Render the listing as a numbered list, starting at the line containing "Click the 确定 button" and ending at the line containing "click(369, 29)", with both of those lines included. Skip blank lines and leave the pictures out.

■ Exercise materials ■
————————
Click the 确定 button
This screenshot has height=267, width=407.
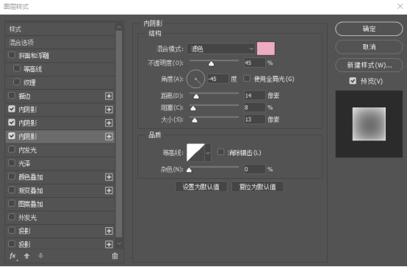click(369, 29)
————————
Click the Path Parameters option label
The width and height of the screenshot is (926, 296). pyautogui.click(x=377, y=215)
————————
■ Full solution ■
1. Click the 确定 button
2. This screenshot has height=267, width=407.
3. click(369, 29)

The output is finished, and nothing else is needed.